Ссылка Сахарова стала началом и символом нового курса режима в отношении диссидентов, а сам Сахаров был практически публично признан «главным внутренним врагом», каковым и оставался до 1986 г., когда на это почетное место был усажен абстрактный «бюрократ».
Арест Сахарова был произведен по всем правилам полицейского искусства — во время его поездки на работу 22 января. Однако КГБ не удалось предотвратить немедленное распространение информации о происшедшем в диссидентской среде и за рубежом [865].
Ссылка в Горький сломала ритм общественной активности Сахарова. Прежде он был предсказуем, ритмичен, «дежурен» в своих откликах на промахи властей. Теперь Сахаров стал жестче, он был готов жертвовать жизнью даже ради «малого». По принципу «ни шагу назад». Наступало время решающих, драматических столкновений с властью, время голодовок и безысходности.
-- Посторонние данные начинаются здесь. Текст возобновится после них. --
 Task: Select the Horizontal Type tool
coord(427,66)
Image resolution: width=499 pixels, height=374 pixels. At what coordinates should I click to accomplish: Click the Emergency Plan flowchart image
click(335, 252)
Г. Владимов комментировал действия властей: «Сослав его в Горький без следствия и суда, без объявленного приговора и срока, применив меру, из ряда вон выходящую, власть оказала ему честь, которой мог бы удостоиться разве лишь наследный принц или возможный президент» [866]. Против высылки Сахарова и заключения члена–корреспондента АН Армянской ССР Ю. Орлова выступали не только диссиденты, но и видные советские ученые. Л. Капица писал Ю. Андропову: «Сахаров и Орлов своей научной деятельностью приносят большую пользу, а их деятельность как инакомыслящих считается вредной. Сейчас они поставлены в такие условия, в которых они вовсе не могут заниматься никакой деятельностью». Ссылаясь на опыт взаимоотношений Ленина и оппозиционного ученого Павлова, Капица приходил к заключению: «Не лучше ли попросту дать задний ход?» [867] В одном Капица ошибался — Сахаров не прекратил общественной деятельности и теоретической работы. Он продолжал обращаться к стране и миру. Поэтому–то и задний ход дать было нельзя.